All the goals came in the last 17 minutes, one of them to Kerry Dixon on his Millwall debut, and they helped redeem much of what had gone before in a scrappy and only fitfully exciting encounter. Tranmere had the chances to win and were clearly the classier side, but Millwall's greater willingness to battle proved decisive.

Perhaps the seeds of this outcome were sown last week when the transfer deadline loomed. John King, the Tranmere manager, has largely stuck with the squad that took his team into the play-offs in 1993 and 1994 and saw no reason to get busy in the market now. Millwall, by contrast, were at the centre of dealing activity, receiving £2m from Liverpool for the 18-year-old Mark Kennedy, and recruiting Dixon on loan from Luton.

On the face of it, this did not look like an inspiring move, for all that it swelled Millwall's coffers. But Mick McCarthy's hunch that the 33-year-old striker could inject some life into a team that had lost four matches on the trot was vindicated by a typically wholehearted performance from Dixon, which he capped with the goal that gave Millwall their initial breakthrough.

Tranmere could have done with that sort of application themselves. They appeared to have quelled Millwall's fire and enjoyed their best spell towards the end of the first half, during which Chris Malkin missed two excellent chances and Kenny Irons hit the woodwork.

Had Tranmere been able to maintain their momentum, the misses might not have mattered. But when, midway through the second half, the game began to drift, it was Millwall who realised it first and swung into action.

The tentativeness in front of goal that was to cost Tranmere dear was demonstrated after only four minutes when Jon Kenworthy, brought in on the right wing to replace the injured John Morrissey, was well placed to shoot but took an unnecessary first touch.

After that, not much was created at either end until the 38th minute, when Malkin broke free at the near post but headed Kenworthy's cross wide. From an even better opening that followed almost immediately Malkin shot too close to Kasey Keller in the Millwall goal and when the ball ran free, Irons was unlucky to see his effort strike the junction of post and bar.
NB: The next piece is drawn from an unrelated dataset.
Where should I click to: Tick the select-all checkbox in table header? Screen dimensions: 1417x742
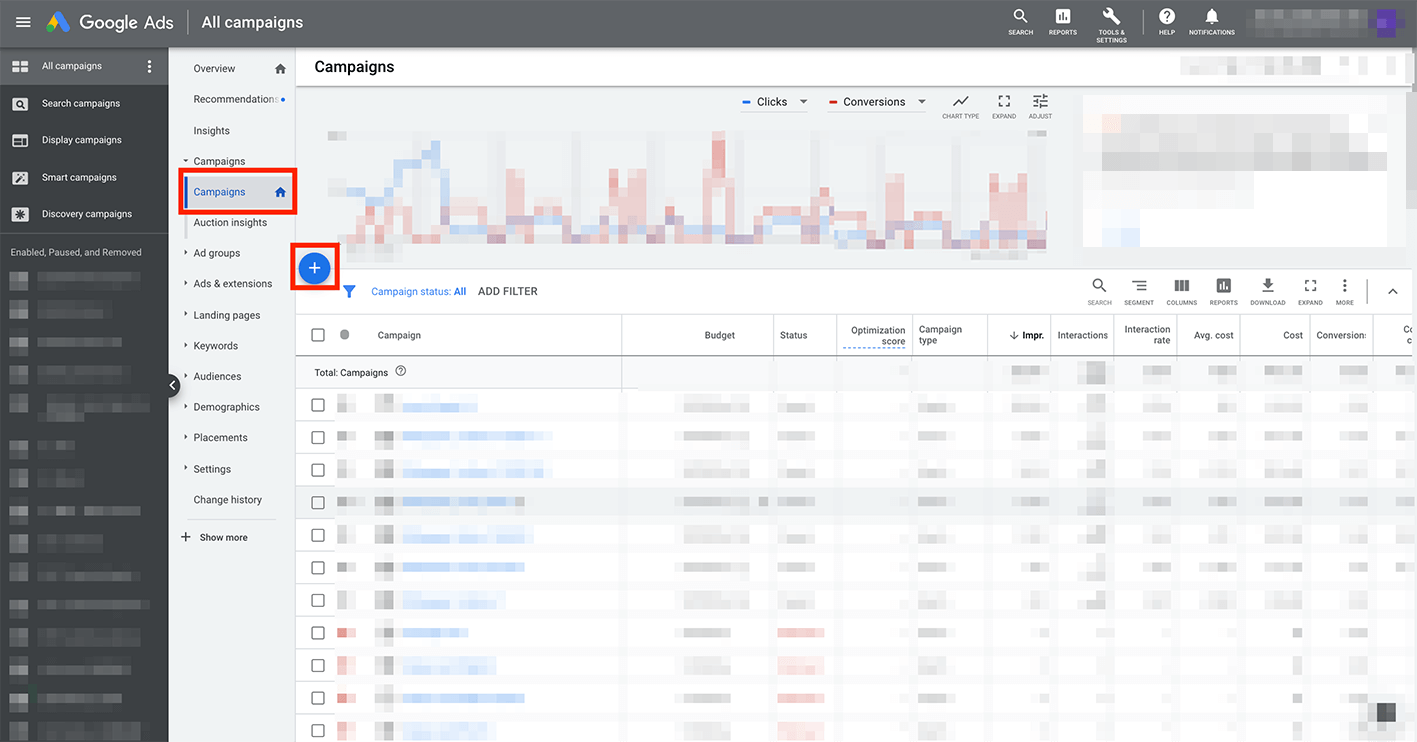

Dixon, meanwhile, was seeing quite a lot of the ball, regularly outjumping his markers if not doing a great deal of damage with his flicks and nudges. But when Jason Van Blerk struck a 73rd-minute corner to the near post, Dixon's striking instincts needed no honing, his header catching the Tranmere defence completely off-guard.

Tranmere hardly had time to stage a recovery before Andy Roberts, in the 78th minute, appeared to wrap it up by shooting past an unsighted Eric Nixon from Dave Savage's cross. Chris Malkin promptly pulled one back from the edge of the six-yard box with his 17th goal of the season but his first away from home, and he might have equalised in the closing moments had not Ben Thatcher, Millwall's outstanding left-back, moved swiftly to dispossess him.

Tranmere, though, had left themselves too much to do and having failed at the last for two seasons running now look as if they could well make it a hat-trick - especially with matches against Bolton, Wolves and Middlesbrough still to come.